### Objective
Revise the lines below by replacing "Where should I click to" with "Where do I click to" wherever it occurs, and leave everything else unchanged.

(Item position entries)
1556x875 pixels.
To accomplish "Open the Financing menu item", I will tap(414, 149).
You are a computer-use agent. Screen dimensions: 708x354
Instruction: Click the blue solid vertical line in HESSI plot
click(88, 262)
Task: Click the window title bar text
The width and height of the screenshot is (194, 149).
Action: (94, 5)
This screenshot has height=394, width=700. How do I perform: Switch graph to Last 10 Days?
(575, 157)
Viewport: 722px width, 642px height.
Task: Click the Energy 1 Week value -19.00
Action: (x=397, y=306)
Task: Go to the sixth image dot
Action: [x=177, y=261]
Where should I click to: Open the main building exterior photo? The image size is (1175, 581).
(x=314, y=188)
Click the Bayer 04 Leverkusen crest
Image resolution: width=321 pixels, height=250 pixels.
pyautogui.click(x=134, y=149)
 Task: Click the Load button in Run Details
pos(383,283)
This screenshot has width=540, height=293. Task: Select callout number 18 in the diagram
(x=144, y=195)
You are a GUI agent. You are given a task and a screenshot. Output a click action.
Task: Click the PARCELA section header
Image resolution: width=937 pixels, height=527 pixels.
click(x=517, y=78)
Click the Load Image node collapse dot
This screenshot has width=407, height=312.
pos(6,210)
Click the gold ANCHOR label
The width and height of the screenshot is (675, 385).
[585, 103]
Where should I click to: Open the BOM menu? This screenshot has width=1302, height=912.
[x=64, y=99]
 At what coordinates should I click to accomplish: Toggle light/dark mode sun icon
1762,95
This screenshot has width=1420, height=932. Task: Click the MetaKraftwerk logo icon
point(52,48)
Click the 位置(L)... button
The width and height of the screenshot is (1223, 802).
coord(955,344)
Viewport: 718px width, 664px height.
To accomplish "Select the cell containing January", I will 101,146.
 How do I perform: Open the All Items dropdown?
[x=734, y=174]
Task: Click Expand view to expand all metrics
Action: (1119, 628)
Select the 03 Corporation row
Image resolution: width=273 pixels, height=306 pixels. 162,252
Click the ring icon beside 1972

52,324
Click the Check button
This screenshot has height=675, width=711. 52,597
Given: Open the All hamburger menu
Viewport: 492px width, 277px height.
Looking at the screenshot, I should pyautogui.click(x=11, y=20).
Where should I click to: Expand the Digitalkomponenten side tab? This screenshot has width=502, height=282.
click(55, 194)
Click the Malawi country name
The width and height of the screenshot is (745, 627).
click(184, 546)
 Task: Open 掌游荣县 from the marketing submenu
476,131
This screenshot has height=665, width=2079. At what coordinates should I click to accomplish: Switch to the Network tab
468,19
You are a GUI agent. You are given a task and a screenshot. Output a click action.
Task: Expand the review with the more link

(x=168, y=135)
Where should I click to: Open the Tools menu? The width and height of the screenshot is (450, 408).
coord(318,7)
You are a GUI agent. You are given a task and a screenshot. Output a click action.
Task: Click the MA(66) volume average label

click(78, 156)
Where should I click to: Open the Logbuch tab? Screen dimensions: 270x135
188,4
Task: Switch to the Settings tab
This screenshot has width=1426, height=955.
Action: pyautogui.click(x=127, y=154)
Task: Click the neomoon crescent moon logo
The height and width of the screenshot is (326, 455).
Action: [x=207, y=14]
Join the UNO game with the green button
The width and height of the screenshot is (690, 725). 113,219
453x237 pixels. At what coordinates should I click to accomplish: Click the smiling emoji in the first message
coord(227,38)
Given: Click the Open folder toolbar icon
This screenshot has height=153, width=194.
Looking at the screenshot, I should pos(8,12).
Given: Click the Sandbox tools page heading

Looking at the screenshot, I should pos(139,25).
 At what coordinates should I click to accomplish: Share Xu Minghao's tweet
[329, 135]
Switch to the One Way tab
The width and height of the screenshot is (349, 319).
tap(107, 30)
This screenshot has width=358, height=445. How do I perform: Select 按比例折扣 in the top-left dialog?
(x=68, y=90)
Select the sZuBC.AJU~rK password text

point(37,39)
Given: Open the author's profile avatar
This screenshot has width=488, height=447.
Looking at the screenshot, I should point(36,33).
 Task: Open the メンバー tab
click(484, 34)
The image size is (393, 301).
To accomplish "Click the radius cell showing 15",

### Output for this task
1556x875 pixels.
To accomplish "Open the Financing menu item", I will tap(414, 149).
You are a computer-use agent. Screen dimensions: 708x354
Instruction: Click the blue solid vertical line in HESSI plot
click(88, 262)
Task: Click the window title bar text
The width and height of the screenshot is (194, 149).
Action: (94, 5)
This screenshot has height=394, width=700. How do I perform: Switch graph to Last 10 Days?
(575, 157)
Viewport: 722px width, 642px height.
Task: Click the Energy 1 Week value -19.00
Action: (x=397, y=306)
Task: Go to the sixth image dot
Action: [x=177, y=261]
Where do I click to: Open the main building exterior photo? The image size is (1175, 581).
(x=314, y=188)
Click the Bayer 04 Leverkusen crest
Image resolution: width=321 pixels, height=250 pixels.
pyautogui.click(x=134, y=149)
 Task: Click the Load button in Run Details
pos(383,283)
This screenshot has width=540, height=293. Task: Select callout number 18 in the diagram
(x=144, y=195)
You are a GUI agent. You are given a task and a screenshot. Output a click action.
Task: Click the PARCELA section header
Image resolution: width=937 pixels, height=527 pixels.
click(x=517, y=78)
Click the Load Image node collapse dot
This screenshot has width=407, height=312.
pos(6,210)
Click the gold ANCHOR label
The width and height of the screenshot is (675, 385).
[585, 103]
Where do I click to: Open the BOM menu? This screenshot has width=1302, height=912.
[x=64, y=99]
 At what coordinates should I click to accomplish: Toggle light/dark mode sun icon
1762,95
This screenshot has width=1420, height=932. Task: Click the MetaKraftwerk logo icon
point(52,48)
Click the 位置(L)... button
The width and height of the screenshot is (1223, 802).
coord(955,344)
Viewport: 718px width, 664px height.
To accomplish "Select the cell containing January", I will 101,146.
 How do I perform: Open the All Items dropdown?
[x=734, y=174]
Task: Click Expand view to expand all metrics
Action: (1119, 628)
Select the 03 Corporation row
Image resolution: width=273 pixels, height=306 pixels. 162,252
Click the ring icon beside 1972

52,324
Click the Check button
This screenshot has height=675, width=711. 52,597
Given: Open the All hamburger menu
Viewport: 492px width, 277px height.
Looking at the screenshot, I should pyautogui.click(x=11, y=20).
Where do I click to: Expand the Digitalkomponenten side tab? This screenshot has width=502, height=282.
click(55, 194)
Click the Malawi country name
The width and height of the screenshot is (745, 627).
click(184, 546)
 Task: Open 掌游荣县 from the marketing submenu
476,131
This screenshot has height=665, width=2079. At what coordinates should I click to accomplish: Switch to the Network tab
468,19
You are a GUI agent. You are given a task and a screenshot. Output a click action.
Task: Expand the review with the more link

(x=168, y=135)
Where do I click to: Open the Tools menu? The width and height of the screenshot is (450, 408).
coord(318,7)
You are a GUI agent. You are given a task and a screenshot. Output a click action.
Task: Click the MA(66) volume average label

click(78, 156)
Where do I click to: Open the Logbuch tab? Screen dimensions: 270x135
188,4
Task: Switch to the Settings tab
This screenshot has width=1426, height=955.
Action: pyautogui.click(x=127, y=154)
Task: Click the neomoon crescent moon logo
The height and width of the screenshot is (326, 455).
Action: [x=207, y=14]
Join the UNO game with the green button
The width and height of the screenshot is (690, 725). 113,219
453x237 pixels. At what coordinates should I click to accomplish: Click the smiling emoji in the first message
coord(227,38)
Given: Click the Open folder toolbar icon
This screenshot has height=153, width=194.
Looking at the screenshot, I should pos(8,12).
Given: Click the Sandbox tools page heading

Looking at the screenshot, I should pos(139,25).
 At what coordinates should I click to accomplish: Share Xu Minghao's tweet
[329, 135]
Switch to the One Way tab
The width and height of the screenshot is (349, 319).
tap(107, 30)
This screenshot has width=358, height=445. How do I perform: Select 按比例折扣 in the top-left dialog?
(x=68, y=90)
Select the sZuBC.AJU~rK password text

point(37,39)
Given: Open the author's profile avatar
This screenshot has width=488, height=447.
Looking at the screenshot, I should point(36,33).
 Task: Open the メンバー tab
click(484, 34)
The image size is (393, 301).
To accomplish "Click the radius cell showing 15",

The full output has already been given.